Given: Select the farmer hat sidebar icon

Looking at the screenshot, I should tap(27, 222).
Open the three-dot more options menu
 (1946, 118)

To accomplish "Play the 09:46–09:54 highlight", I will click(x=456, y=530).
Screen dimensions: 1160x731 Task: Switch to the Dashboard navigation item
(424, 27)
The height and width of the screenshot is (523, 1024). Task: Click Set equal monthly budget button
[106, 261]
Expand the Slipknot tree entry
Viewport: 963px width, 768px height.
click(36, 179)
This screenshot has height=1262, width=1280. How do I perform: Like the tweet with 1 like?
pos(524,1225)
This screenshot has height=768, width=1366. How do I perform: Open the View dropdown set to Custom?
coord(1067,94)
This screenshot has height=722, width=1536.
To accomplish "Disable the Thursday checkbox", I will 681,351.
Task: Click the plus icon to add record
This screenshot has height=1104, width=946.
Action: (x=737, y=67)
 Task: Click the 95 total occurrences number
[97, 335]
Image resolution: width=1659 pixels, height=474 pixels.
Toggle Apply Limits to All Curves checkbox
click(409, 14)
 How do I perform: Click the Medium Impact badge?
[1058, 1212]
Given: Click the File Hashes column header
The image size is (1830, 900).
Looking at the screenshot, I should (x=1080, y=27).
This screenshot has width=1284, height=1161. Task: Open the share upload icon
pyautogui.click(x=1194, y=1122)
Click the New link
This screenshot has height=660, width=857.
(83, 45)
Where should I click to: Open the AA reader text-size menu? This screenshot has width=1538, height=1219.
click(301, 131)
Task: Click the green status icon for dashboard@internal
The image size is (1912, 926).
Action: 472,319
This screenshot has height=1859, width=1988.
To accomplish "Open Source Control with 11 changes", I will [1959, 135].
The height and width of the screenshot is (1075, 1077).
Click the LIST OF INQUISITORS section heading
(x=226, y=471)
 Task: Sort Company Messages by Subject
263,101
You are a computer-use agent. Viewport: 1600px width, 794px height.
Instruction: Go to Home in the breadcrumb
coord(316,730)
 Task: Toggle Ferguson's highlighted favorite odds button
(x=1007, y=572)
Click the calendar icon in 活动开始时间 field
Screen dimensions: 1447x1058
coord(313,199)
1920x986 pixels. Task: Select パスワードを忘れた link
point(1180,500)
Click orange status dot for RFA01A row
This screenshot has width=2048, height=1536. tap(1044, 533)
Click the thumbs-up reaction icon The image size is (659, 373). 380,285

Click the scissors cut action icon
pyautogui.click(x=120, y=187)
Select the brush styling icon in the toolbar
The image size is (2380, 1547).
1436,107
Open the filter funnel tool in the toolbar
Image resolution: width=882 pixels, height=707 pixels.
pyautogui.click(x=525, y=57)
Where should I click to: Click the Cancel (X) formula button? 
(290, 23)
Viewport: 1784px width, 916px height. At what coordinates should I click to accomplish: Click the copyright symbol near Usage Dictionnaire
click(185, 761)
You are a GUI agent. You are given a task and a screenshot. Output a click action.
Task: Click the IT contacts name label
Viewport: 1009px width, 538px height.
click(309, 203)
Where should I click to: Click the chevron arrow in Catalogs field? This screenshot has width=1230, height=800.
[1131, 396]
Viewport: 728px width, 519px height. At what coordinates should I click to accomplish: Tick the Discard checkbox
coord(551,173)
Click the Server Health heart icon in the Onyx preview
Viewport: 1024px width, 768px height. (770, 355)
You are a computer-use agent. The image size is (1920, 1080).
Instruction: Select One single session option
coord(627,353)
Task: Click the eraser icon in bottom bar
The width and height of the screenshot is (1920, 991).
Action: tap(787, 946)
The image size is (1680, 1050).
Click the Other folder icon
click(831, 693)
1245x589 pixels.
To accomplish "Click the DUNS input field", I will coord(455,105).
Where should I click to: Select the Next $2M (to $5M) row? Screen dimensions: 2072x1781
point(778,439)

**Written instruction:**
Reproduce every item above verbatim, line for line, with no changes.

**Worked answer:**
Given: Select the farmer hat sidebar icon

Looking at the screenshot, I should tap(27, 222).
Open the three-dot more options menu
 (1946, 118)

To accomplish "Play the 09:46–09:54 highlight", I will click(x=456, y=530).
Screen dimensions: 1160x731 Task: Switch to the Dashboard navigation item
(424, 27)
The height and width of the screenshot is (523, 1024). Task: Click Set equal monthly budget button
[106, 261]
Expand the Slipknot tree entry
Viewport: 963px width, 768px height.
click(36, 179)
This screenshot has height=1262, width=1280. How do I perform: Like the tweet with 1 like?
pos(524,1225)
This screenshot has height=768, width=1366. How do I perform: Open the View dropdown set to Custom?
coord(1067,94)
This screenshot has height=722, width=1536.
To accomplish "Disable the Thursday checkbox", I will 681,351.
Task: Click the plus icon to add record
This screenshot has height=1104, width=946.
Action: (x=737, y=67)
 Task: Click the 95 total occurrences number
[97, 335]
Image resolution: width=1659 pixels, height=474 pixels.
Toggle Apply Limits to All Curves checkbox
click(409, 14)
 How do I perform: Click the Medium Impact badge?
[1058, 1212]
Given: Click the File Hashes column header
The image size is (1830, 900).
Looking at the screenshot, I should (x=1080, y=27).
This screenshot has width=1284, height=1161. Task: Open the share upload icon
pyautogui.click(x=1194, y=1122)
Click the New link
This screenshot has height=660, width=857.
(83, 45)
Where should I click to: Open the AA reader text-size menu? This screenshot has width=1538, height=1219.
click(301, 131)
Task: Click the green status icon for dashboard@internal
The image size is (1912, 926).
Action: 472,319
This screenshot has height=1859, width=1988.
To accomplish "Open Source Control with 11 changes", I will [1959, 135].
The height and width of the screenshot is (1075, 1077).
Click the LIST OF INQUISITORS section heading
(x=226, y=471)
 Task: Sort Company Messages by Subject
263,101
You are a computer-use agent. Viewport: 1600px width, 794px height.
Instruction: Go to Home in the breadcrumb
coord(316,730)
 Task: Toggle Ferguson's highlighted favorite odds button
(x=1007, y=572)
Click the calendar icon in 活动开始时间 field
Screen dimensions: 1447x1058
coord(313,199)
1920x986 pixels. Task: Select パスワードを忘れた link
point(1180,500)
Click orange status dot for RFA01A row
This screenshot has width=2048, height=1536. tap(1044, 533)
Click the thumbs-up reaction icon The image size is (659, 373). 380,285

Click the scissors cut action icon
pyautogui.click(x=120, y=187)
Select the brush styling icon in the toolbar
The image size is (2380, 1547).
1436,107
Open the filter funnel tool in the toolbar
Image resolution: width=882 pixels, height=707 pixels.
pyautogui.click(x=525, y=57)
Where should I click to: Click the Cancel (X) formula button? 
(290, 23)
Viewport: 1784px width, 916px height. At what coordinates should I click to accomplish: Click the copyright symbol near Usage Dictionnaire
click(185, 761)
You are a GUI agent. You are given a task and a screenshot. Output a click action.
Task: Click the IT contacts name label
Viewport: 1009px width, 538px height.
click(309, 203)
Where should I click to: Click the chevron arrow in Catalogs field? This screenshot has width=1230, height=800.
[1131, 396]
Viewport: 728px width, 519px height. At what coordinates should I click to accomplish: Tick the Discard checkbox
coord(551,173)
Click the Server Health heart icon in the Onyx preview
Viewport: 1024px width, 768px height. (770, 355)
You are a computer-use agent. The image size is (1920, 1080).
Instruction: Select One single session option
coord(627,353)
Task: Click the eraser icon in bottom bar
The width and height of the screenshot is (1920, 991).
Action: tap(787, 946)
The image size is (1680, 1050).
Click the Other folder icon
click(831, 693)
1245x589 pixels.
To accomplish "Click the DUNS input field", I will coord(455,105).
Where should I click to: Select the Next $2M (to $5M) row? Screen dimensions: 2072x1781
point(778,439)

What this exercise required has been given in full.